It is interesting to note that the construction of the Churchill Barriers involved the use of prisoner-of-war forced labour. Similarly, the re-construction of Aberdeen's Esplanade involved the use of labour which was to an extent coerced, being as it was part of a public-works "workfare" programme in the 1960's - a layabout uncle of mine was forced to work on the project or lose his dole. Plus ça change.The Esplanade and Promenade - forming a road-deck, walkway, and foundation for the sand-retention groynes - stretches all the way from Futtie and the mouth of the Dee in the south to the mouth of the Don in the North and also performs the function of a sea-wall; large portions of the links to the west along with Seaton and Pittodrie actually lying below sea-level at high tide.

Road-deck, walkway, stairway to beach.
The numbered concrete slab corresponds with the sand-retention groyne. 
It's quite a structure.



Some aspects of the older parts of the structure have, um, seen better days, and a recent storm surge has covered the beach with debris and forced sand up as far as the promenade deck.







For all that, we do love the prom and, to it's northern end, we enjoy very much sitting in the concrete shelters. The concrete curl of their precast roofs and porthole detail reinforces the maritime feel. If you can find a shelter not befouled by used condoms and dogshit, take a while, sit down and enjoy a view of the bay.
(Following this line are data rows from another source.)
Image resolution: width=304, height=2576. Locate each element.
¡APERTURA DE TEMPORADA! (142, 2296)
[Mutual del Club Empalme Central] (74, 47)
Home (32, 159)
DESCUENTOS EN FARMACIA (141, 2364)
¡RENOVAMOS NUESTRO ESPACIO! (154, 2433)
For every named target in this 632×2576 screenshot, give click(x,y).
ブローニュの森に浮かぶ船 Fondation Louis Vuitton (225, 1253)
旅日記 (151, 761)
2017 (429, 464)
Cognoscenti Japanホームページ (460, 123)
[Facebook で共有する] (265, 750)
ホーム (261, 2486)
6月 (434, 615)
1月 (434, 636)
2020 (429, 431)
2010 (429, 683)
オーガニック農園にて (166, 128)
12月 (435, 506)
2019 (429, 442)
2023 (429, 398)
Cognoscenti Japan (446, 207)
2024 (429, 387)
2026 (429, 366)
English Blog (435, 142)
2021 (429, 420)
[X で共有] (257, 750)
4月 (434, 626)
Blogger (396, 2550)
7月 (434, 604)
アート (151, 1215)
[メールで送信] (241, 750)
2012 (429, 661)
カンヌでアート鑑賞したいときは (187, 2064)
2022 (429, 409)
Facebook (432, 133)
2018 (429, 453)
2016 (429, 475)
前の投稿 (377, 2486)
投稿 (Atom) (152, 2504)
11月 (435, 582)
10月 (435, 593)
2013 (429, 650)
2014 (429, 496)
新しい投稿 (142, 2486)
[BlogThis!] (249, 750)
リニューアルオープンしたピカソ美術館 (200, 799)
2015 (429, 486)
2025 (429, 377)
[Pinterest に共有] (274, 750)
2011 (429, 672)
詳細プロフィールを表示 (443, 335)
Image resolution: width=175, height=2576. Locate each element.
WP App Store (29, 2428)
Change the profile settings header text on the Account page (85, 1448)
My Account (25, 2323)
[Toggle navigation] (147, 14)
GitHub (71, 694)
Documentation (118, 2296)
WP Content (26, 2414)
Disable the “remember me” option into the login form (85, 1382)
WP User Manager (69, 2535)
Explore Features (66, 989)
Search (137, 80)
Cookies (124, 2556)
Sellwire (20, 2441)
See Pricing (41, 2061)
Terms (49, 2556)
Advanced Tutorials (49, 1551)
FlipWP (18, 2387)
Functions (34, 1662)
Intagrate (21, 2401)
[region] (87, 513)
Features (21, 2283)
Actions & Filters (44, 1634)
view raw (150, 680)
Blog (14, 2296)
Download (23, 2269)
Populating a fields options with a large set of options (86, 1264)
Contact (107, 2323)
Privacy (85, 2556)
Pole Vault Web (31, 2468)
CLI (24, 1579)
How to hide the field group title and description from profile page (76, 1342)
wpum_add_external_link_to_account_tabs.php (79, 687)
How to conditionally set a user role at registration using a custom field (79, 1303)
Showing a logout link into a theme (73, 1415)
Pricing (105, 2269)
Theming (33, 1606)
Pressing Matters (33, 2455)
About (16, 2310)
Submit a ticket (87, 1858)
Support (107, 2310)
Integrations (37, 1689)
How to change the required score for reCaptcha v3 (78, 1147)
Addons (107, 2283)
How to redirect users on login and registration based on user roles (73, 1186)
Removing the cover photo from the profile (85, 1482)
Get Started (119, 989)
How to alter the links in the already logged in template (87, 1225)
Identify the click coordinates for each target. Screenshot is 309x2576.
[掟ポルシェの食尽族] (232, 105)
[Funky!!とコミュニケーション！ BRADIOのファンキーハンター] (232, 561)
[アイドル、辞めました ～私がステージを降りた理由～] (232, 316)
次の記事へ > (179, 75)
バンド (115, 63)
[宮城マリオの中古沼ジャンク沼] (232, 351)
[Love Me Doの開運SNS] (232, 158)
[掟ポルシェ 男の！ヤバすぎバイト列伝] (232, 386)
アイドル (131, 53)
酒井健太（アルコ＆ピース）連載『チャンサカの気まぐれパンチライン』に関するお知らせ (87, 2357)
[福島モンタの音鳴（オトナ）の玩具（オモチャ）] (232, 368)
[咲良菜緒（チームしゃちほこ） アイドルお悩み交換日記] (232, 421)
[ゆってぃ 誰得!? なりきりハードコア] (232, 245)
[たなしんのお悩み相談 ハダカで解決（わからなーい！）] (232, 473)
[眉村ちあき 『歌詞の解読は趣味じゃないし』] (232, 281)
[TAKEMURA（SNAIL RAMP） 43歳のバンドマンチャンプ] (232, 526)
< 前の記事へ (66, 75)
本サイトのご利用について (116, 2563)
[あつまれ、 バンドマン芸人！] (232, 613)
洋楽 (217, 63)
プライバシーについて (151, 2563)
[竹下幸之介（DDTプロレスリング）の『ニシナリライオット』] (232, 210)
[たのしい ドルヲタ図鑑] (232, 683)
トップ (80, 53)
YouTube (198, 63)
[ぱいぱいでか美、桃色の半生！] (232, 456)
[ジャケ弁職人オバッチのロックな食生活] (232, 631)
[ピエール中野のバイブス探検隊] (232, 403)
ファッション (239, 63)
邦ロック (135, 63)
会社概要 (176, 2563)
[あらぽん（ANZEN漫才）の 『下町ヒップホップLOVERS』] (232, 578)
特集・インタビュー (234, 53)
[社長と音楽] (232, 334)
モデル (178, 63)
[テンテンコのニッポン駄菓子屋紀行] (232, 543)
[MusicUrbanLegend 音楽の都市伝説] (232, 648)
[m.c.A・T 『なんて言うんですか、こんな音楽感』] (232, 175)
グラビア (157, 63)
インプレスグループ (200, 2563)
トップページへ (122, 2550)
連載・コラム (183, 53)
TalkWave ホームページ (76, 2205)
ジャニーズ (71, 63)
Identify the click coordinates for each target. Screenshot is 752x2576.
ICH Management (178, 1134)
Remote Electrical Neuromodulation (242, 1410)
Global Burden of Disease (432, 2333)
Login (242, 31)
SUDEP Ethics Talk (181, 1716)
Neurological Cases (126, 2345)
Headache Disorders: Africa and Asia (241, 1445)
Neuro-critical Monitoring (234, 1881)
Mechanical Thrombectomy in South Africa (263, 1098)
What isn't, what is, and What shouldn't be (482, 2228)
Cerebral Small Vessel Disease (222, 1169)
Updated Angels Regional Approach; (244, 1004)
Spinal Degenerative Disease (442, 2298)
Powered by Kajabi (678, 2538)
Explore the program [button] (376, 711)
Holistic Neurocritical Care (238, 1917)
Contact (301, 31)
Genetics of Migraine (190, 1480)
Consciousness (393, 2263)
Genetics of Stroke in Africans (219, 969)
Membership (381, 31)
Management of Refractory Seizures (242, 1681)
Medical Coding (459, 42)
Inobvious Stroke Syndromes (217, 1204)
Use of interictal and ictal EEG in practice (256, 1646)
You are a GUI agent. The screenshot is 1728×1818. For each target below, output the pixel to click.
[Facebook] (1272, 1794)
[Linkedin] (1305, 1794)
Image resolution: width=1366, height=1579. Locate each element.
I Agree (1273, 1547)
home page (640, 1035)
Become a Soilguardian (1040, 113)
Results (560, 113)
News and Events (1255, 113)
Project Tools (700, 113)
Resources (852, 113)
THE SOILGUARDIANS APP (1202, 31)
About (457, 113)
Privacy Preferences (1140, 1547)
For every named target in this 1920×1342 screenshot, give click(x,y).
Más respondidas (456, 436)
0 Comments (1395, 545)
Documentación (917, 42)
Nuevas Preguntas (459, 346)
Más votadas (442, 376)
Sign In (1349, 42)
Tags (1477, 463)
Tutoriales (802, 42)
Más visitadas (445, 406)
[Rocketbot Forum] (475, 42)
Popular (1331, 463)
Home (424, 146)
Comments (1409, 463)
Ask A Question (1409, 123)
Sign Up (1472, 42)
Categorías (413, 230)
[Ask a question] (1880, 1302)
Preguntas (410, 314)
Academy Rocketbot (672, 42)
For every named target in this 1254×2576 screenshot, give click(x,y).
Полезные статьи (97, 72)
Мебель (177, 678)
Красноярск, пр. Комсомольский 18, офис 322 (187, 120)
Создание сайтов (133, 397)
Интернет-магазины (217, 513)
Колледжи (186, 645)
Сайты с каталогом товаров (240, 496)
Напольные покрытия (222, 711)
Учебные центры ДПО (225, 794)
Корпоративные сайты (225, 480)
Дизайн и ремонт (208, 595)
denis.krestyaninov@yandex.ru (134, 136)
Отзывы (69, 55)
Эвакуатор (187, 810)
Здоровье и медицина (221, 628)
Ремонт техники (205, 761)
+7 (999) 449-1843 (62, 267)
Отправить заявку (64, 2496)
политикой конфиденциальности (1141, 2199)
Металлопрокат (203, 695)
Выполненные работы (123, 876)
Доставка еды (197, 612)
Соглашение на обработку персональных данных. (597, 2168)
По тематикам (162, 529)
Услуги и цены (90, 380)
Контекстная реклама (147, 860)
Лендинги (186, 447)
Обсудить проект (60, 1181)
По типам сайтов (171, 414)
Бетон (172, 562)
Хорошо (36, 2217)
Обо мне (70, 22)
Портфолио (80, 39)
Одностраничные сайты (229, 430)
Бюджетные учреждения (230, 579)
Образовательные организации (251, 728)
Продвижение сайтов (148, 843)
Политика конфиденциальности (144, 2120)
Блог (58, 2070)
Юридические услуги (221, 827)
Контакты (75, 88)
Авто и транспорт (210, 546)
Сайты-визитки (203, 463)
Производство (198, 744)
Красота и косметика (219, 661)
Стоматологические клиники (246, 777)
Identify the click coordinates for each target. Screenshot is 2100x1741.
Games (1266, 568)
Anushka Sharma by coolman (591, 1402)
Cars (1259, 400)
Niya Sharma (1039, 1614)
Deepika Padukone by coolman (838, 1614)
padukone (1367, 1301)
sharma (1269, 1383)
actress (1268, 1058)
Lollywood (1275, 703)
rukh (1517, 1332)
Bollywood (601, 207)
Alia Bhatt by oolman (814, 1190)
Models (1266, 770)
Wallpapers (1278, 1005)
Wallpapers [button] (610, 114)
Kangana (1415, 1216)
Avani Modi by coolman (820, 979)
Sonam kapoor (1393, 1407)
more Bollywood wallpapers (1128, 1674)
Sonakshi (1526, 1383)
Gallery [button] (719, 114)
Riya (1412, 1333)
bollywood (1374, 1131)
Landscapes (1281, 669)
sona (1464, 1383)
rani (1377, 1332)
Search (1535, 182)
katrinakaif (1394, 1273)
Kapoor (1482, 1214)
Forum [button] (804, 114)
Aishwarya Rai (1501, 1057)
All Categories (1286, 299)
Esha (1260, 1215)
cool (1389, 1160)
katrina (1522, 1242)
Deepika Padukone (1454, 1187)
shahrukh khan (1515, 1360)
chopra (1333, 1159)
The design of the shelters is also an acoustic amplifier which focusses the sound of the wind and waves and seabirds.






Around the esplanade, promenade, "Fun Beach" (ugh!) and links, there's a great deal of psychogeography to be done; locations and artifacts to explore. As the season improves, we'll be back for more.

2 comments:

Paul Taylor said...

I hate that name, "fun beach". It must be fun, because it says so - right? Yet must of the people who go there don't even set foot on the beach...

lenathehyena said...

Enjoyed your choice photees. Pity Aberdeen cooncil has no idea how to look after something as simple as a beach and a great one at that.